O aspecto múltiplo da educação está ligado à diversificação social produzida pela história das diferentes sociedades e pela diversidade interna própria de cada sociedade. O principal elemento constitutivo dessa diversidade interna é a divisão do trabalho. A tarefa da educação, em seu aspecto múltiplo, é, pois, tanto situar as novas gerações em face da diversidade de ideais, quanto prepará-las para o exercício de uma especialidade exigida por essa divisão do trabalho. No entanto, diz Durkheim, por maior que seja essa diversidade, todos os sistemas educativos repousam sobre uma base comum. Não há povo em que não exista certo número de ideias, de sentimentos e de práticas que a educação deve inculcar a todas as crianças, indistintamente, seja qual for a categoria social a que pertençam. Isso é que constitui o aspecto uno da educação, isto é, que há nela de universal, comum a todos. Disso depreende-se que a educação tem a dupla função, em qualquer sociedade observada, de ser, ao mesmo tempo, diferenciadora e homogeneizadora. Vem desse entendimento a clássica definição de educação, como “a ação exercida pelas gerações adultas sobre as gerações que não se encontram ainda preparadas para a vida social; tem por objeto suscitar e desenvolver, na criança, certo número de estados físicos, intelectuais e morais, reclamados pela sociedade política no seu conjunto e pelo meio especial a que a criança, particularmente, se destine.” (DURKHEIM, 2001).

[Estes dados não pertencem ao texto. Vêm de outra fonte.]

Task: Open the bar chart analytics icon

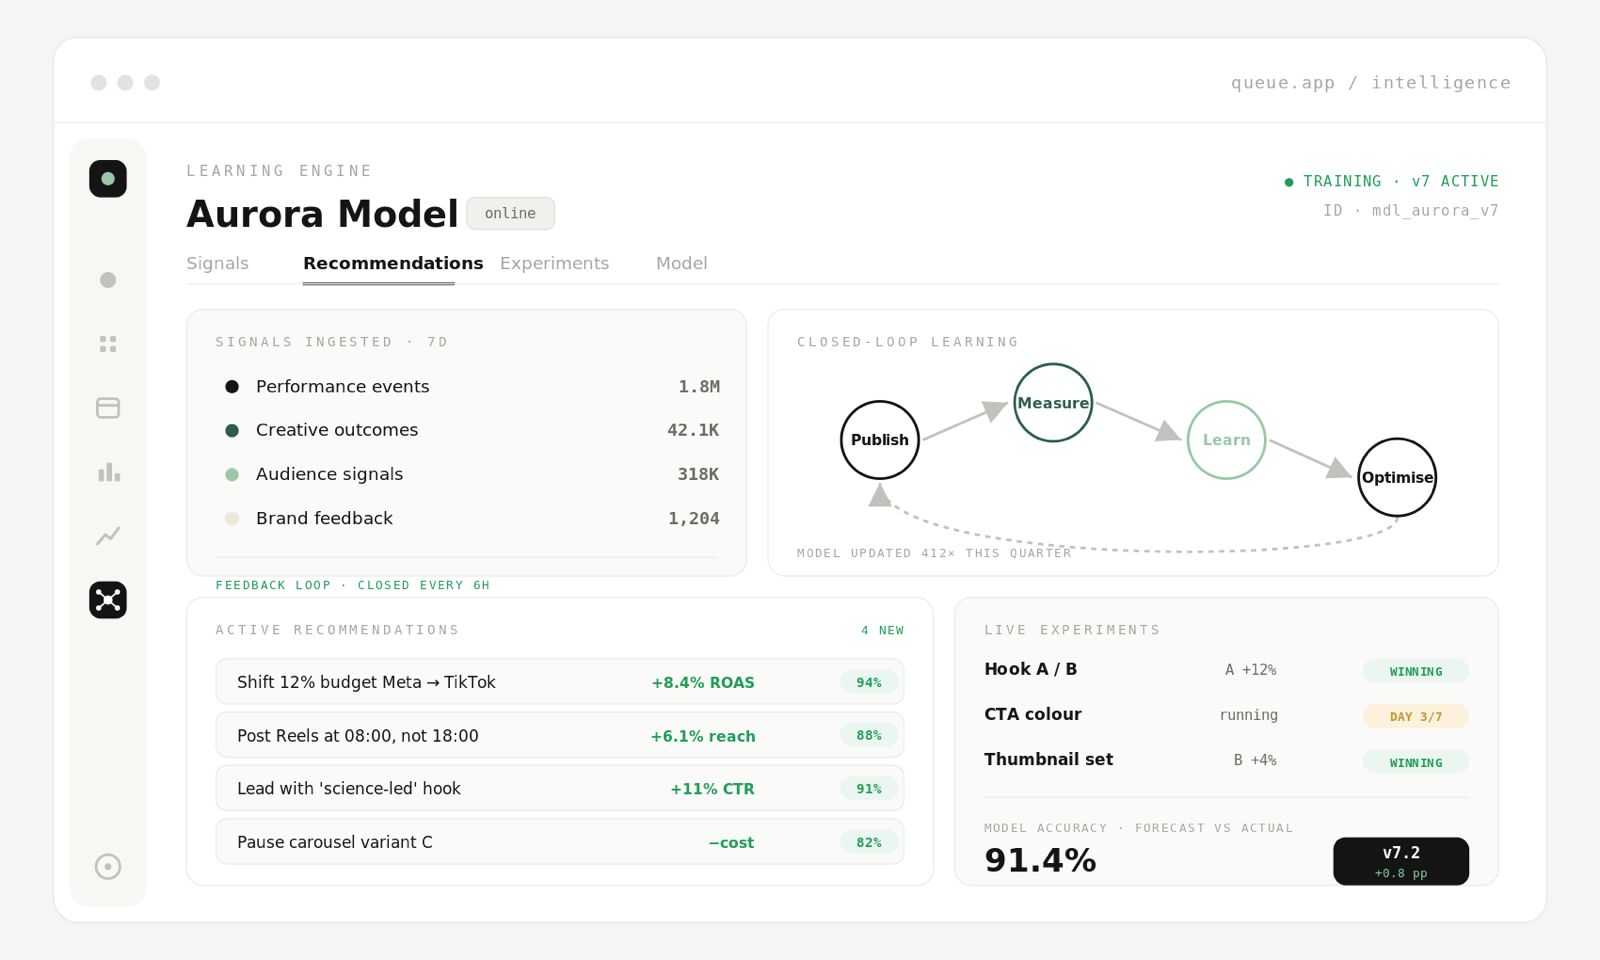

Durkheim não apenas criou a Sociologia da Educação como ciência, mas também como disciplina que deveria compor o currículo dos cursos de formação de professores. Para ele, tratava-se de uma disciplina de forte dimensão prática: permitir aos futuros professores conhecer o sistema de ensino para nele atuar com vistas a promover a reconstrução social por meio da educação. Em meados do século XX, no entanto, essa dimensão construtiva da disciplina perdeu força, vindo a renascer, no Pós-guerra, não como um conhecimento a orientar uma prática, mas como uma teoria a orientar uma crítica. Emerge e se consolida, com grande força, inspirado, sobretudo, nas formulações teóricas de Marx e Weber, o “paradigma da reprodução”, que aponta a educação não como fator de reconstrução social, mas de reprodução ideológica (Althusser), cultural (Bourdieu e Passeron), de classes (Baudelot e Establet), da ordem econômica (Bowles e Gintis). Na Inglaterra, centrada nos estudos do currículo, emerge uma Nova Sociologia da Educação, ou NSE, cuja tarefa é analisar como as estruturas de poder ordenam o conhecimento escolar.

Nas últimas décadas, houve uma explosão do objeto de estudo da Sociologia da Educação. Uma enorme quantidade de estudos mapeou a escola tentando entendê-la à luz das relações entre fatores internos (o currículo, a sala de aula, as relações professor/aluno) e externos (a estrutura socioeconômica, a diversidade cultural, as relações entre escola e família). Essas obras apontam para o que constitui, hoje, a problemática central da análise sociológica em educação: a relação entre escola e cultura, considerando a força dos condicionantes materiais e os processos culturais; os participantes são vistos na perspectiva de sujeitos ativos e não unilateralmente determinados pelas estruturas; intensa observação feita no interior do aparelho escolar sobre a vida na escola e fora dela, o mundo do trabalho e das relações sociais; um processo em que análises microssociológicas juntam-se a análises macrossociológicas na tentativa de produzir uma visão de conjunto sobre a instituição escolar e sua relação com a estrutura social.

Bibliografia

DURKHEIM, E. Educação e sociologia. Lisboa: Edições 70, 2001.